La nueva política democrática devolvió las fuerzas armadas a sus funciones normales, consagradas a la misión esencial: la defensa del territorio, en condiciones análogas a la de los aliados occidentales. A escala euroamericana, la experiencia de la última Gran Guerra puso de manifiesto que la supervivencia de las democracias dependía de su voluntad de defensa. Nada más inseguro que una democracia débil. Las libertades, garantizadas por la convivencia pacífica, exigen una protección disuasiva frente a los peligros que conllevan radicalismos agresivos.

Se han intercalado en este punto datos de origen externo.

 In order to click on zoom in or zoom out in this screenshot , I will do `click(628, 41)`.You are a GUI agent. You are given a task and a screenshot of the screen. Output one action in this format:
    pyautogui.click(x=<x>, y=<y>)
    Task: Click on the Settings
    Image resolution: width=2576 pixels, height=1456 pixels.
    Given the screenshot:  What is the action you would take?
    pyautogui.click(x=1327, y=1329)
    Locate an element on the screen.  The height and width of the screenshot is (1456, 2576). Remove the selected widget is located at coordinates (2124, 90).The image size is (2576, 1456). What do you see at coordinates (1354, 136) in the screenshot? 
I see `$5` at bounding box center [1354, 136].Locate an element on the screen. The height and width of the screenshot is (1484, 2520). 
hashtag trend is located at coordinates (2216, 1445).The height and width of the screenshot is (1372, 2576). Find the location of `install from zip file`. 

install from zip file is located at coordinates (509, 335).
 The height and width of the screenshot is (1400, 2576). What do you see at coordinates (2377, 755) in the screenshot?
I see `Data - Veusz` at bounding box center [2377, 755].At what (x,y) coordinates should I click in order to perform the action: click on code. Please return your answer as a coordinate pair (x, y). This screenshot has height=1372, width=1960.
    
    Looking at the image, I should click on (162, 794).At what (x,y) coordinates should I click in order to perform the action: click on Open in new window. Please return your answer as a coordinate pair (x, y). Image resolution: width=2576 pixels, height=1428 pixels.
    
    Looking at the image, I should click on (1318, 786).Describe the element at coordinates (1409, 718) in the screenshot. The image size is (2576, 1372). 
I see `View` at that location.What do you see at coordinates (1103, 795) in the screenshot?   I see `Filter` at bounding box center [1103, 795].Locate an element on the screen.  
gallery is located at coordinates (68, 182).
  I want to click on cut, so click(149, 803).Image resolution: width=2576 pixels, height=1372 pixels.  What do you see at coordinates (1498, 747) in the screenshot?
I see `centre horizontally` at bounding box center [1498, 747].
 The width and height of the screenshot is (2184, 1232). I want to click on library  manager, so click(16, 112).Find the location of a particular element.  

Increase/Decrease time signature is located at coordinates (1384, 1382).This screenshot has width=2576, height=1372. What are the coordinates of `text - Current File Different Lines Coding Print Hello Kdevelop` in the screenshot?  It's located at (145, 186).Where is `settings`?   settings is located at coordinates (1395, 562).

Otra de las lecciones de ineludible adaptación a los nuevos tiempos ha sido la realidad de la interdependencia de los estados; en nuestro caso de los europeos, igual en materia política que de seguridad. Además, el cambio de hábitos coincidió con la elevada tecnificación de los armas modernas y con la tendencia general hacia la profesionalización, a la que obliga el manejo de la revolucionaria tecnología.

Todo ello tuvo por resultado primordiales aprendizajes en los órganos de la defensa, en concordancia con las instituciones de la seguridad colectiva, sea de la OTAN, de la ONU o de las proyectadas fuerzas de acción rápida de la UE. En todas ellas participa la defensa española la cual, a través de misiones especiales en varias partes del orbe, ha adquirido experiencias equiparables a las de sus aliados. Cabe afirmar que, en materia defensiva, este país va camino de estar al día. La paz en libertad bien lo merece.